JAKARTA. Anjloknya harga batubara di pasar internasional memukul para produsen batubara. Tak terkecuali emiten baru penghuni Bursa Efek Indonesia (BEI), PT Toba Bara Sejahtra Tbk (TOBA). Berdasarkan laporan keuangan 2012, laba bersih perusahaan ini di tahun lalu turun 859% menjadi US$ 12 juta. Ini akibat harga jual batubara yang turun dan efisiensi bisnis yang kurang maksimal. Karena itu, TOBA berupaya meminimalisasi pengeluaran di tahun ini. Sekretaris Perusahaan TOBA, Perry Slangor menjelaskan, ada tiga strategi yang akan TOBA lakukan.
Pertama, TOBA akan membangun jalur khusus pengangkutan batubara alias hauling road. Jalan tersebut untuk memudahkan pengangkutan batubara dari tambang milik anak usaha TOBA, yakni PT Trisensa Mineral Utama (TMU). Pembangunan jalur khusus ini, akan menghemat biaya transportasi sekitar US$ 5 hingga US$ 10 per ton. Pengeluaran TMU untuk angkut memang cukup besar karena selain jauh, perusahaan ini juga masih menggunakan jasa pihak ketiga. "Rencanannya proyek akan berjalan pada kuartal II-2013," ujar dia, Jumat (12/4). Kedua, Toba Bara akan membangun coal processing plant (CPP) pada awal semester II-2013 untuk menaikkan produksi. Toba Bara menargetkan produksi 5,8 juta - 6,4 juta ton di tahun ini. Target tersebut lebih tinggi 5%-16% dari 2012 sebesar 5,6 juta ton. Ketiga, menurunkan nisbah pengupasan dan jarak buang lapisan tanah penutup. Direktur Utama TOBA, Arthur Simatupang bilang, perusahaan telah menunjuk PT RPP Contractors Indonesia (RCI) untuk mengerjakan pembersihan lahan, pengupasan material buangan, pengelolaan limbah, pembuatan dan perawatan jalan angkut material. Selain itu, RCI juga akan mengendalikan air tambang di wilayah tambang PT Indomining, anak usaha Toba Bara. Belanja modal TOBA telah menyiapkan belanja modal US$ 27 juta untuk keperluan tersebut. Sebagian belanja modal diambil dari dana penawaran saham perdana atau initial public offering (IPO) pada 16 Juli 2012. Kala itu, TOBA melepas 210,68 juta saham setara 10,47% dari modal ditempatkan dan disetor penuh.

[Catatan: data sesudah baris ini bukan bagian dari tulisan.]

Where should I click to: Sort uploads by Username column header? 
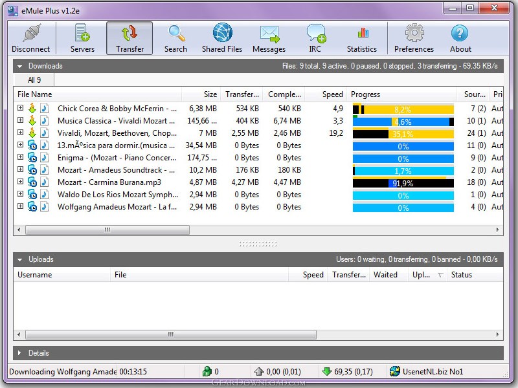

Harga IPO Rp 1.900. Artinya, TOBA meraih dana Rp 400,29 miliar. Dana IPO dianggarkan Toba Bara untuk beberapa kebutuhan. Pertama, sekitar 26,14% untuk membayar utang perusahaan terhadap BNP Paribas. Kedua, sekitar 52,49% setara Rp 190 miliar untuk membiayai belanja modal terkait kegiatan pertambangan, infrastruktur dan pengembangan fasilitas penunjang di area konsesi perusahaan. Misalnya, untuk membebaskan lahan, penggunaan jalan, biaya pembukaan lahan, serta pembangunan infrastruktur. Sisa dana IPO sebesar 21,37% untuk membiayai akuisisi konsesi pertambangan batubara tambahan, meningkatkan kepemilikan di entitas anak, serta usaha lain yang terkait pertambangan. Penggunaan dana IPO ini digunakan dalam lima tahun sejak tahun lalu. Toba Bara hingga Desember 2012 telah menggunakan Rp 144 miliar dana IPO. Perusahaan masih menyisakan dana IPO sebesar 84% atau sekitar Rp 217 miliar.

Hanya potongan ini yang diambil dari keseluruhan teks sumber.